__TEXTAUSZUG__.

= = =

ICCT: Verbrenner-Abwrackprogramm könnte deutsche CO2-Ziele im Verkehr retten
Dass Deutschland ein Problem bei seinen CO2-Sektorzielen im Verkehr hat, ist nicht neu. 2023 hat der Verkehrssektor 13 Millionen Tonnen CO2 zu viel ausgestoßen. Und ohne einschneidende Maßnahmen könnte diese Lücke bis 2030 auf 34 Millionen Tonnen CO2-Äquivalente (CO2e) ansteigen, schreibt das International Council on Clean Transportation (ICCT).
Vor diesem Hintergrund hat das ICCT eine mögliche Maßnahme untersucht, ein (politisch und gesellschaftlich sicher umstrittenes) Abwrackprogramm für alte, ineffiziente Diesel- und Benzinfahrzeuge. Das Ergebnis ist aber eindeutig: Damit könnten bis zu elf Millionen Tonnen CO2e eingespart werden, also rund ein Drittel der entstehenden Lücke mit nur einer Maßnahme geschlossen werden.

= = =

__KURZE AUFGABE__. Schreibe den Textauszug von "ICCT: Verbrenner-Abwrackprogramm könnte" bis "Maßnahme geschlossen werden." erneut ab und tausche dabei "Abwrackprogramm" gegen "Verschrottungsprogramm" aus.

__DATENAUSZUG__.
= = =

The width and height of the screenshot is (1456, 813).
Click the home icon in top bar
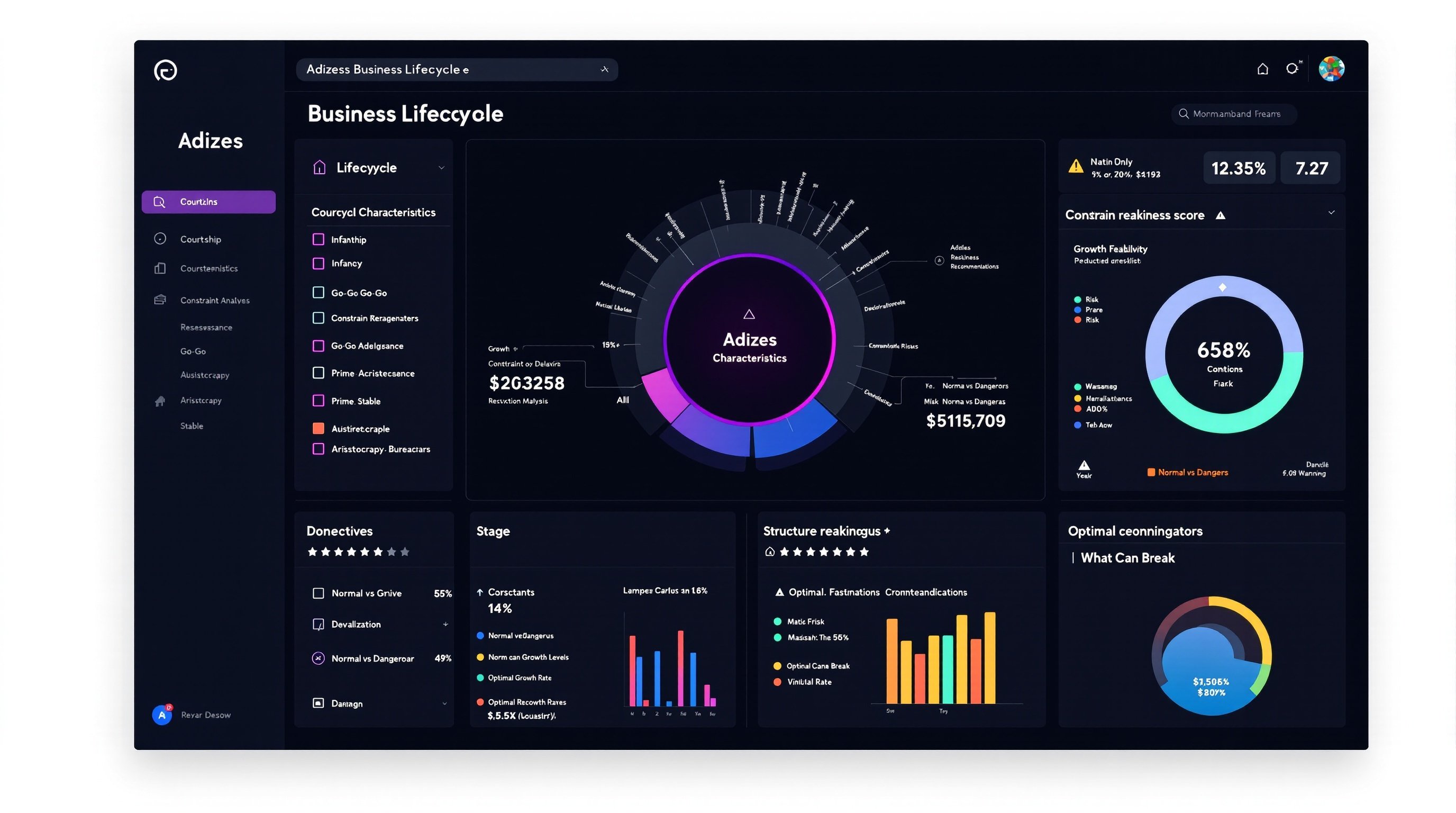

= = =

__SCHRIFTLICHE ANTWORT__.
ICCT: Verbrenner-Verschrottungsprogramm könnte deutsche CO2-Ziele im Verkehr retten
Dass Deutschland ein Problem bei seinen CO2-Sektorzielen im Verkehr hat, ist nicht neu. 2023 hat der Verkehrssektor 13 Millionen Tonnen CO2 zu viel ausgestoßen. Und ohne einschneidende Maßnahmen könnte diese Lücke bis 2030 auf 34 Millionen Tonnen CO2-Äquivalente (CO2e) ansteigen, schreibt das International Council on Clean Transportation (ICCT).
Vor diesem Hintergrund hat das ICCT eine mögliche Maßnahme untersucht, ein (politisch und gesellschaftlich sicher umstrittenes) Verschrottungsprogramm für alte, ineffiziente Diesel- und Benzinfahrzeuge. Das Ergebnis ist aber eindeutig: Damit könnten bis zu elf Millionen Tonnen CO2e eingespart werden, also rund ein Drittel der entstehenden Lücke mit nur einer Maßnahme geschlossen werden.